Monday, June 23, 2008

The real food stamp challenge

At Half Changed World, Elizabeth is doing a real food stamp challenge -- genuinely reflecting on the cost of food instead of seeking confirmation for an expected outcome. It gives her a lot to think about.
So why are we finding it relatively easy to stay within the Thrifty Food Plan, when by all accounts, people on Food Stamps are struggling badly to cope with rising food prices? My guess is that there are several things going on:
  • First, most people on Food Stamps are working, and thus receive less than the maximum monthly benefit. In theory, Food Stamps aren't supposed to pay for all their food -- they're supposed to use some of their cash income for food as well. But low-income families have many other demands on their income (if I remember correctly, about half are spending 50 percent or more of their income just on housing). Food is the easiest part of the budget to squeeze, particularly if you're willing to invest the time in going to food pantries.
  • Second, we have a car, and so can travel to low-cost supermarkets and warehouse stores. And we can have enough cash to buy large quantities when they're on sale.
  • Third, we're eating very little meat, and relatively little processed food. We often make a big batch of pancakes or waffles on the weekend, and reheat them for breakfast all week, which is a lot cheaper than breakfast cereal.
I think nobody would find the Thrifty Food Plan to be a permissive food budget. Some would find it adequate, and some not even adequate.

But here is the hard policy question -- hard even to ask without seeming heartless. If the Thrifty Food Plan is adequate for many, but not all, then should the maximum food stamp budget be raised?

The Thrifty Food Plan, and hence the program benefit, are already indexed for food price inflation (though the adjustment lags during a particularly inflationary year, such as the current one). What makes the question difficult is that the Food Stamp Program does two things: (a) it provides resources to low-income people, and (b) it insists that by law the program participant may not spend those resources on anything other than grocery food, even if the participant's own judgment is that she needs to spend only part of those resources on food.

3 comments:

Anonymous said...

As you know, I did the same challenge (with organic food) last year, and it was easy for me, too. I shopped the way I usually shopped and cooked the way I usually cook and we ate very well.

However, I concluded that the Thrifty Food Plan is fairly unrealistic for most people for one main reason:

The Thrifty Food Plan says it is designed for food that will be cooked from scratch at home. Since I am at home all day, this was no big deal for me. But as you know, most people work outside their homes and so they can't stop in the middle of the day to mix up some bread or start beans cooking or the like.

Furthermore, when you're out all day at work, often the easiest and most appealing thing is to have someone else cook and clean up - a restaurant, or even a heat-and-serve meal (processed food - which is more expensive).
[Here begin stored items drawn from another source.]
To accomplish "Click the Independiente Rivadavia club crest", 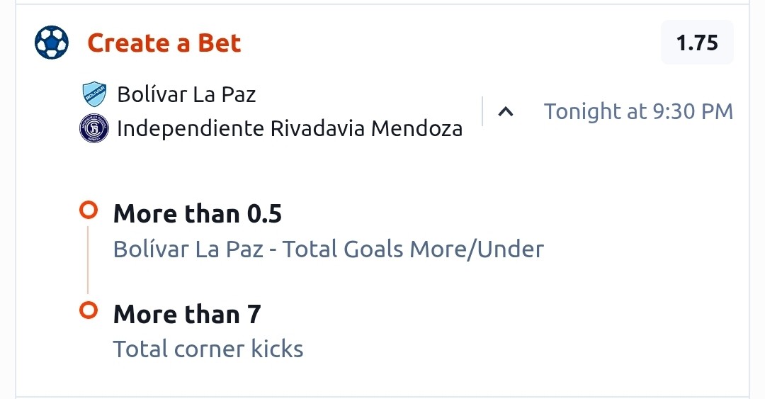I will (94, 128).
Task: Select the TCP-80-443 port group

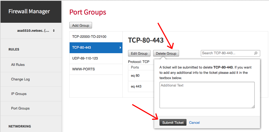Action: (96, 48)
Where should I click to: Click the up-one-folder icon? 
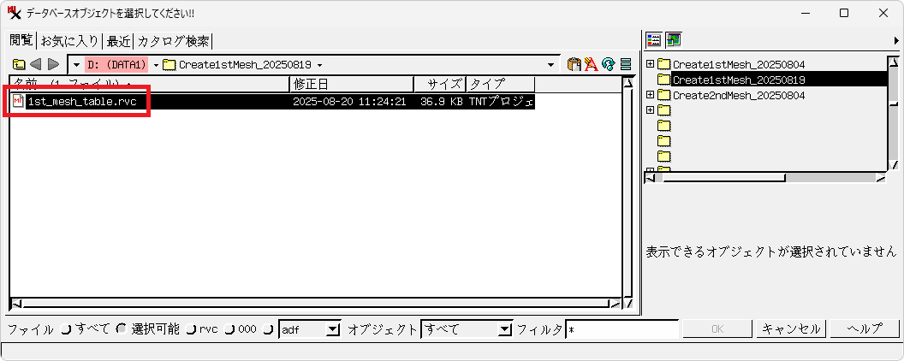(x=18, y=64)
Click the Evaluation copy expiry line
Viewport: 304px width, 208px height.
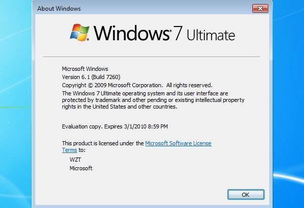click(115, 126)
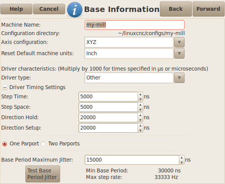Image resolution: width=225 pixels, height=184 pixels.
Task: Increase Step Space with up arrow
Action: coord(140,105)

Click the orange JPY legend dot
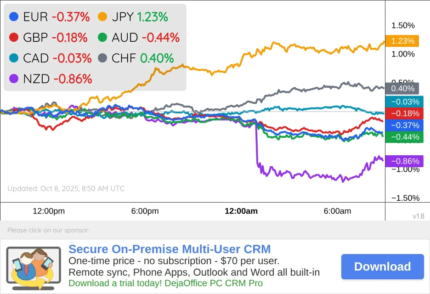pyautogui.click(x=102, y=17)
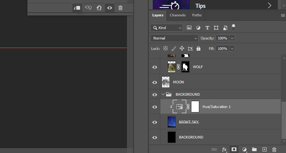Hide the WOLF layer
The width and height of the screenshot is (286, 153).
(155, 67)
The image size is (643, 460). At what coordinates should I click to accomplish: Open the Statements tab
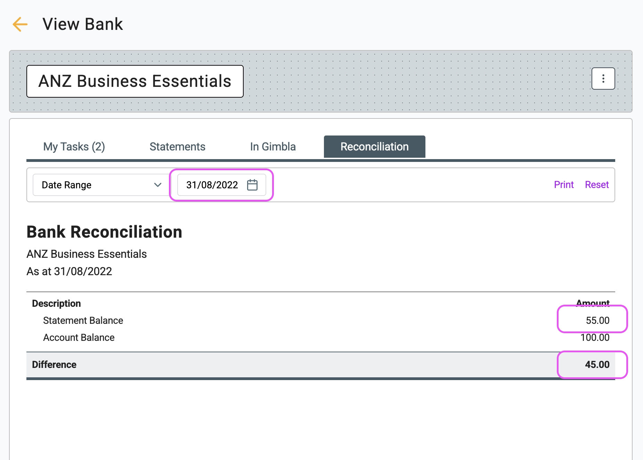(177, 147)
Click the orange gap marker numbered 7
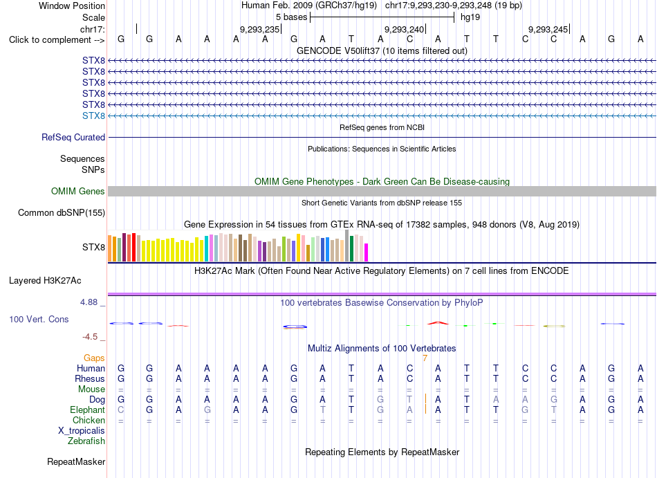 [425, 358]
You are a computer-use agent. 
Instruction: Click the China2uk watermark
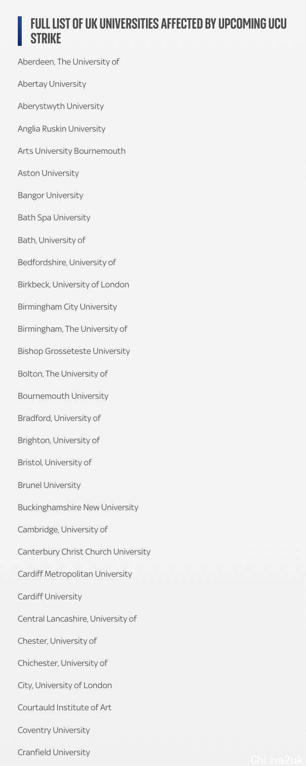click(277, 759)
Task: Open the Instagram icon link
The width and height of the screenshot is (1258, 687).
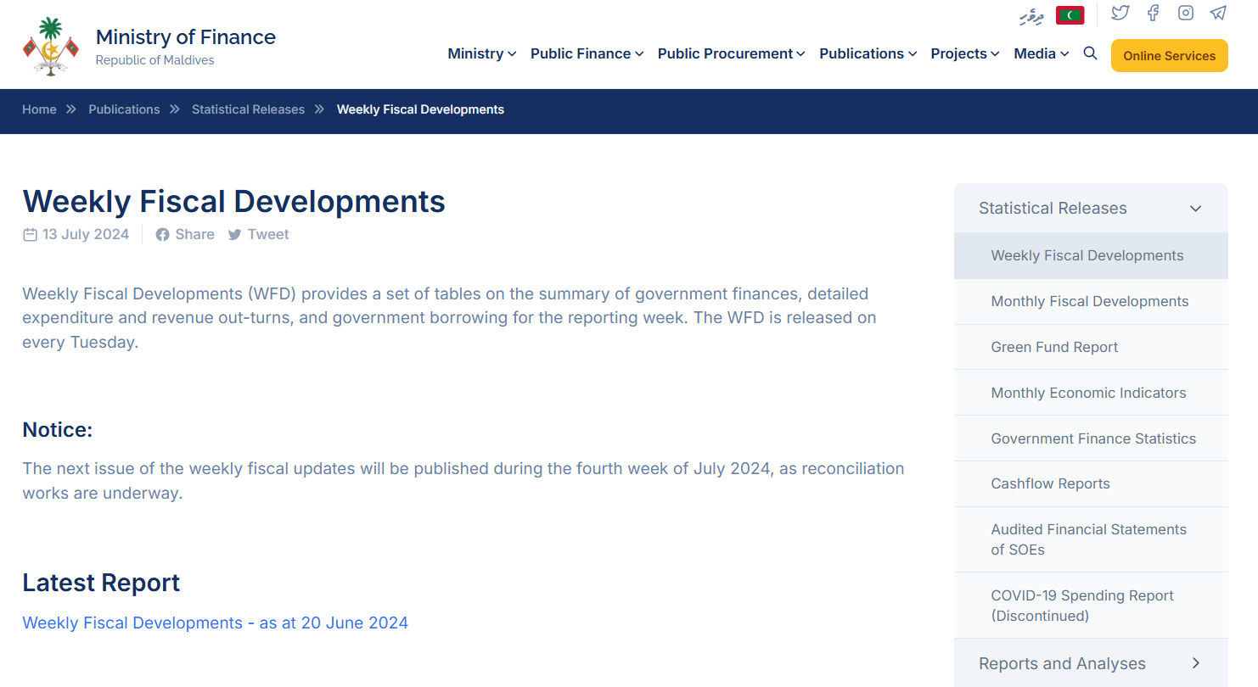Action: pos(1186,13)
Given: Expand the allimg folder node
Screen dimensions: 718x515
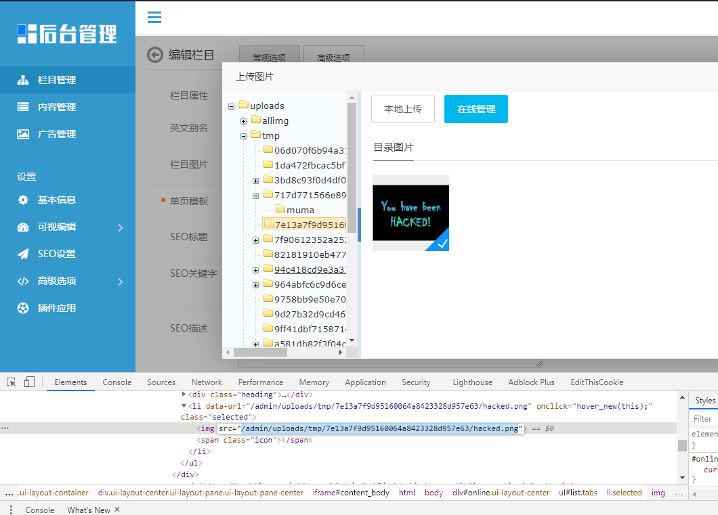Looking at the screenshot, I should (244, 121).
It would appear to me that the Thrifty Food Plan model is premised on an outdated idea of the family: one parent in the workforce, and the other one at home. With someone at home, it's perfectly doable to cook this way. (I didn't need to shop any differently than most people do.)

It's also based on an outdated idea of homemaking skills. Whether or not it *should* be so, in the last generation, lots of "basic" homemaking/meal planning/cooking skills just haven't been passed on.

usfoodpolicy said...

Thanks, Rebecca. I think the recent 2006-2007 edition of the Thrifty Food Plan is a little more lenient toward packaged food, requiring a bit less cooking in the kitchen, but your point is well taken.

What a quandry.

If the Thrifty Food Plan were set higher, to allow for even more packaged and ready-to-eat food, what would be the rationale for not allowing restaurant food? Cost? Healthfulness?

And suppose the TFP were set higher to allow for more packaged and ready-to-eat food. Would we really tell a low-income family that wants to save money by cooking at home, freeing up money for other critical needs, that doing so is criminal?

Anonymous said...

I've puzzled over this one myself. I advocate cooking from scratch, and I know you can be employed and do it. It does, however, require planning and some know-how.

I know there are or have been some Extension programs aimed at teaching people survival cooking skills and knowledge, but I wonder whether those should be part of the high-school curriculum, since lots of people obviously aren't learning them at home.

Of course, Food Channel notwithstanding, home cooking just doesn't have the marketing that fast, processed food gets, and in our media-obsessed culture, I suspect that makes a difference. Somehow, I can't see a "Beans--it's what's for dinner" campaign anytime soon, because beans aren't high profit and would need an image remake, too.